Ella se quedó mirándolo. Era una buena respuesta si solo se hubiesen limitado a volar cometas. Pero había habido algo más.
—¿Y a qué venía todo ese jugueteo?
Había decidido arriesgarse. Se quedó observándolo a la espera de alguna señal que le indicara que todo era producto de su imaginación. Pero no obtuvo ninguna.
—No lo sé —murmuró y frunció el ceño mientras se acercaba a ella— . Ha ocurrido así, como algo bonito y natural. No me parecía que estuviera mal.
Había sido bonito y había empezado como algo natural, pero no estaba bien.
—Esto es lo que va a ocurrir siempre. Incluso algo tan normal como volar una cometa puede convertirse en algo… Especial.
—Quizá solo para nosotros —dijo apartándole un mechón de pelo de la cara—. ¿Por qué no dejar que así sea?
—¿Cómo?
—Es lo que es, Paula. Podemos aceptar que entre nosotros hay atracción y seguir adelante.

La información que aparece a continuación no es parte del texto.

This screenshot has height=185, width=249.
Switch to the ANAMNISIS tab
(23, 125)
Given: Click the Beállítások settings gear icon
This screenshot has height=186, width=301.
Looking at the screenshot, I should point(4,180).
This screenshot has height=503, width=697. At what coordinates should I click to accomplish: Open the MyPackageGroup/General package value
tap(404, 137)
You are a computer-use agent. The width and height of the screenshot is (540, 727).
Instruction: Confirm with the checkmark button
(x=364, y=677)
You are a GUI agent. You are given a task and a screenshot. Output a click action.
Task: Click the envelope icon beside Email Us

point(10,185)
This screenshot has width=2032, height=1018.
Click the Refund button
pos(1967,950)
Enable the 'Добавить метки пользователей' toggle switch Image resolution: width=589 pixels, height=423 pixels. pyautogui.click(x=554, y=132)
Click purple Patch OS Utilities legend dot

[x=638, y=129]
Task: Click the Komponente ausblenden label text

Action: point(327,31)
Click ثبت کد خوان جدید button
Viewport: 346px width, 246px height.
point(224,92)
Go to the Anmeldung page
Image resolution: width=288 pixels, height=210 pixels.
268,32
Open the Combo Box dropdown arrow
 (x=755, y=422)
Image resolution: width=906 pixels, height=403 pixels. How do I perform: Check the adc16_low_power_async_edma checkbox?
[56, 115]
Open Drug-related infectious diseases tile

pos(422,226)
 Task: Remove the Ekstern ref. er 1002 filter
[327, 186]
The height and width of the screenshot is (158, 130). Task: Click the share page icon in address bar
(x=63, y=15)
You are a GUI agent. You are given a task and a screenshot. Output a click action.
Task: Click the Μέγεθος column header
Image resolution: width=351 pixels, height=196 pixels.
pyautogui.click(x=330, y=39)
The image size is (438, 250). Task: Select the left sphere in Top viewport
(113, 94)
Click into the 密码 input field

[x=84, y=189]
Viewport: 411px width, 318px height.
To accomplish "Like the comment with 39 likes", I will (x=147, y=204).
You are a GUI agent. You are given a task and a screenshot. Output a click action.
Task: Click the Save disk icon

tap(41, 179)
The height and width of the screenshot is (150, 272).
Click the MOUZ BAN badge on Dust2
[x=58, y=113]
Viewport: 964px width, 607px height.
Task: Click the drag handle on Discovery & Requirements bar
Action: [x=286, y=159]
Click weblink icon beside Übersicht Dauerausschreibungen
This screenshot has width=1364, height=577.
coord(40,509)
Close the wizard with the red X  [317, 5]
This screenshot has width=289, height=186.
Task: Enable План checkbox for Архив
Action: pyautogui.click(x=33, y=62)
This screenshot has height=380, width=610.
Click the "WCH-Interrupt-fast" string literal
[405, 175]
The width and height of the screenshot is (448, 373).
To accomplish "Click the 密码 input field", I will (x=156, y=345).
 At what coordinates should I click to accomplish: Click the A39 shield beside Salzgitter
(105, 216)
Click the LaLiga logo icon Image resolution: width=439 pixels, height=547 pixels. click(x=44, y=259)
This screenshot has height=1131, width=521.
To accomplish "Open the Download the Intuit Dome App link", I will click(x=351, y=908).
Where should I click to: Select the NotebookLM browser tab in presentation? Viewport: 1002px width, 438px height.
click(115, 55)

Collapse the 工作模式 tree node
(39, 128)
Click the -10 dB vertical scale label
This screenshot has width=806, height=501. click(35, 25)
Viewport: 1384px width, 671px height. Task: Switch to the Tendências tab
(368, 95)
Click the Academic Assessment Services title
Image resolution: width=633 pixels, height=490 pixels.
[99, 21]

—Haces que parezca muy sencillo.
—Estoy seguro de que no somos las primeras personas que sienten que entre ellos hay química.
Claro que para ella no era solo química. Su mente y su corazón estaban implicados, y eso complicaba las cosas.
—Lo que acaba de ocurrir con las cometas… Me siento a gusto contigo y simplemente ha ocurrido. De ahora en adelante, tendré cuidado para que no vuelva a pasar.
—¿Qué clase de amistad es esa si los dos vamos a estar continuamente cuidando las palabras y los hechos?
—La nuestra —dijo encogiéndose de hombros—. Vamos. Queda una hora para que tengamos que estar de vuelta. Vayamos a recoger las cometas y volvamos a ese café para seguir con la entrevista.
¿Acaso seguían creyéndose la excusa de la entrevista? Claro que las páginas de su libro servían como territorio neutral entre ambos, así que no era mala idea. Paula sacudió la cabeza. Era fácil creer en él. Estaba convencido de que aquello era una buena idea. Pedro parecía convencido de poder dejar de lado lo que estaba surgiendo entre ellos y tal vez fuera así. Pero ¿Podría hacerlo ella?
Paula estaba ante la mesa del hotel, releyendo el comienzo de una de las historias que estaba transcribiendo. Aquellas palabras parecían una profecía. Había conocido a Rosa McMahon siendo una anciana de los suburbios de Melbourne, pero Rosa que tenía ahora delante tenía quince años y corría descalza y libre por su casa de la isla de Man. Desde niña había puesto los ojos en Alberto McMahon, un muchacho idealizado por sus amigos y con el que soñaban las chicas. Era moreno, atrevido y con carisma. Se había enamorado perdidamente de Alberto, pero él se había alistado para ir a la Segunda Guerra Mundial.